Vector Databases: AI Uses, Privacy Risks, and Mitigations
Problem Statement:
Developers are rushing to adopt new AI tools and techniques, and private data for AI systems is shifting out of models and into vector databases. These new databases are immature from a security and privacy perspective, and the attacks against them are numerous and growing by the day. Understanding, controlling, monitoring, and protecting the data in these databases should be a top priority of security and privacy teams.
Synopsis:
A short discussion of what a vector database is, how its popularity is soaring, why organizations are adopting it, and the many risks and misconceptions associated with the new types of data going into them.
Related PETs:
Homomorphic Encryption
Data-in-Use Encryption
Customer-held Encryption Keys
Pre-Webinar Resources:
Speaker: Patrick Walsh
Patrick Walsh has more than 20 years of experience building security products and enterprise software solutions. Most recently, he ran an Engineering division at Oracle, bringing productivity and insights to the world’s largest companies. Patrick now leads IronCore Labs, a data protection platform that helps businesses get back control of their data so they can meet increasingly stringent data protection and privacy requirements.
Moderator: Janelle Hsia
Janelle Hsia is the President and Founder of Privacy SWAN Consulting working as a trainer, consultant, and trusted advisor for strategic and tactical decision-making.
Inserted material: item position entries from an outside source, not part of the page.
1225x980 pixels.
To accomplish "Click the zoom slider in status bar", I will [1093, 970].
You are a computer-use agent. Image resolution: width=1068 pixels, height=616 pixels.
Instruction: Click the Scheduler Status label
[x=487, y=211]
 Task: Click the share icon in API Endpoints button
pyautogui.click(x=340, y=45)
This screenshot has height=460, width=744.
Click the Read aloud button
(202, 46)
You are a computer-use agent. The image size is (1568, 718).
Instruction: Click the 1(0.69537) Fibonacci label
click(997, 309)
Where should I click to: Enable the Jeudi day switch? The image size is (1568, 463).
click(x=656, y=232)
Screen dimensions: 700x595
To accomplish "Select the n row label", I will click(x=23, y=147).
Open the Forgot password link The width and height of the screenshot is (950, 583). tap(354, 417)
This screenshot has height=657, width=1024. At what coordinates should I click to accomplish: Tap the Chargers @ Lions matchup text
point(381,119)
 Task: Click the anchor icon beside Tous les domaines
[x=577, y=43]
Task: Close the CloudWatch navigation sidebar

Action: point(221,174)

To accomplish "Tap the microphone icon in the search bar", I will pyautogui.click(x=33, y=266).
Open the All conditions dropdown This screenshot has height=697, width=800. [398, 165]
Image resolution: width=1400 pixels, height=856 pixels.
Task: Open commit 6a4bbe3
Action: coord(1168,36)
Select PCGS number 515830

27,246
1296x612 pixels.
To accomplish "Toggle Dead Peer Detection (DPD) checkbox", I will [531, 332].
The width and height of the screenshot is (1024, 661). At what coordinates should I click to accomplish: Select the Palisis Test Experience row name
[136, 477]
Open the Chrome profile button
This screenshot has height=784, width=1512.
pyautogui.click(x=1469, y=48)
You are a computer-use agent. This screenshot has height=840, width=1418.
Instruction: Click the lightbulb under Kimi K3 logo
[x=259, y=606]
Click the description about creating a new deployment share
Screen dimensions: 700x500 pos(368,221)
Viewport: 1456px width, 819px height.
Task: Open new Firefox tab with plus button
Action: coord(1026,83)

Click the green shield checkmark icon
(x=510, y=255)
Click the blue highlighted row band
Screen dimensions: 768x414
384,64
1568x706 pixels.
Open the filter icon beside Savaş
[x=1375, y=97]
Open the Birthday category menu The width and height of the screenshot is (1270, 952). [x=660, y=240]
While she is focused on the field of privacy and data protection, Janelle Hsia is not a lawyer and brings a diverse background with strong leadership, technical, and business skills spanning 20 years in the areas of project management, IT, privacy, security, data governance, and process improvement. Janelle Hsia is also Co-Founder and Vice-President of the Institute of Operational Privacy Design.